### WHAT TO DO
Rewrite the listing from its first line through the line containing "will click(x=766, y=695).", both included, keeping the requests unchanged. Shift every coordinate in the answers by adding 39 to it.

### SUPPLIED DATA
** start **
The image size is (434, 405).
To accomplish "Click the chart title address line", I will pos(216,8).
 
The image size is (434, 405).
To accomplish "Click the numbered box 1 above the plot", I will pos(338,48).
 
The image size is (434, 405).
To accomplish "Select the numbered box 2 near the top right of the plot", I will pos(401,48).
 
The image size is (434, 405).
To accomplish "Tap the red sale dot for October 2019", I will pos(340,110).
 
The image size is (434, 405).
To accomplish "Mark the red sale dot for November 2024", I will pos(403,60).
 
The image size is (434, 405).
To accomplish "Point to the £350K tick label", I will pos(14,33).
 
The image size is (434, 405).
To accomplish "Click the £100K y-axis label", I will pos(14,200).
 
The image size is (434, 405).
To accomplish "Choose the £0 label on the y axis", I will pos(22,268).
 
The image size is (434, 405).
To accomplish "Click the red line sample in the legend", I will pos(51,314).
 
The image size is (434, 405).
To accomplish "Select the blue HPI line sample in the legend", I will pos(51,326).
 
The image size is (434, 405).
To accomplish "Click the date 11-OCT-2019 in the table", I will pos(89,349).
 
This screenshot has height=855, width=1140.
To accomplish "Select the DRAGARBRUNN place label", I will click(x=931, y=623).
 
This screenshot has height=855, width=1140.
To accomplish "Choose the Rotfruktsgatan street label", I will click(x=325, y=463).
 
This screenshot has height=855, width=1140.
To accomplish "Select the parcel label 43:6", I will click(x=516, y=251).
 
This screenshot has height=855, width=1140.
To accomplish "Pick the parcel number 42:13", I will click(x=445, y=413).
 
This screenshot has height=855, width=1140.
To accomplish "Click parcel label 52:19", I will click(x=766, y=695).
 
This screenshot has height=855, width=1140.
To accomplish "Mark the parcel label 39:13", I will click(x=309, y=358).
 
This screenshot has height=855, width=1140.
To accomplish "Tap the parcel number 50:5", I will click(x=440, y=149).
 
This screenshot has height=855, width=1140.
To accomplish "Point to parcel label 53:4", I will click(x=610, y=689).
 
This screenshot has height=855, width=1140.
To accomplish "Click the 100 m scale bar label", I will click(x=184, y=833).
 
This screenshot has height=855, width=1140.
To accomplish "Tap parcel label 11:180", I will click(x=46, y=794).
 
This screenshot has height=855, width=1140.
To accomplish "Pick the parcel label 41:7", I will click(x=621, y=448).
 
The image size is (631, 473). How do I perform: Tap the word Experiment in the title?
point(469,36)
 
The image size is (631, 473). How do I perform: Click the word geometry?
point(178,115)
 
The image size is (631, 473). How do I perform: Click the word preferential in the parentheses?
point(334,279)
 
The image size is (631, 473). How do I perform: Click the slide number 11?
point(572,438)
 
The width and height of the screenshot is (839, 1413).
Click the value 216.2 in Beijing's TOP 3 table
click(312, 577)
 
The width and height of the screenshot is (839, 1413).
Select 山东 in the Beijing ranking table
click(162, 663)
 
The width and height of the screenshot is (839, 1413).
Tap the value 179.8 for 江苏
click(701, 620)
** end **
### EXERCISE RESULT
The image size is (434, 405).
To accomplish "Click the chart title address line", I will pos(255,47).
 
The image size is (434, 405).
To accomplish "Click the numbered box 1 above the plot", I will pos(377,87).
 
The image size is (434, 405).
To accomplish "Select the numbered box 2 near the top right of the plot", I will pos(440,87).
 
The image size is (434, 405).
To accomplish "Tap the red sale dot for October 2019", I will pos(379,149).
 
The image size is (434, 405).
To accomplish "Mark the red sale dot for November 2024", I will pos(442,99).
 
The image size is (434, 405).
To accomplish "Point to the £350K tick label", I will pos(53,72).
 
The image size is (434, 405).
To accomplish "Click the £100K y-axis label", I will pos(53,239).
 
The image size is (434, 405).
To accomplish "Choose the £0 label on the y axis", I will pos(61,307).
 
The image size is (434, 405).
To accomplish "Click the red line sample in the legend", I will pos(90,353).
 
The image size is (434, 405).
To accomplish "Select the blue HPI line sample in the legend", I will pos(90,365).
 
The image size is (434, 405).
To accomplish "Click the date 11-OCT-2019 in the table", I will pos(128,388).
 
This screenshot has height=855, width=1140.
To accomplish "Select the DRAGARBRUNN place label", I will click(x=970, y=662).
 
This screenshot has height=855, width=1140.
To accomplish "Choose the Rotfruktsgatan street label", I will click(x=364, y=502).
 
This screenshot has height=855, width=1140.
To accomplish "Select the parcel label 43:6", I will click(x=555, y=290).
 
This screenshot has height=855, width=1140.
To accomplish "Pick the parcel number 42:13", I will click(x=484, y=452).
 
This screenshot has height=855, width=1140.
To accomplish "Click parcel label 52:19", I will click(x=805, y=734).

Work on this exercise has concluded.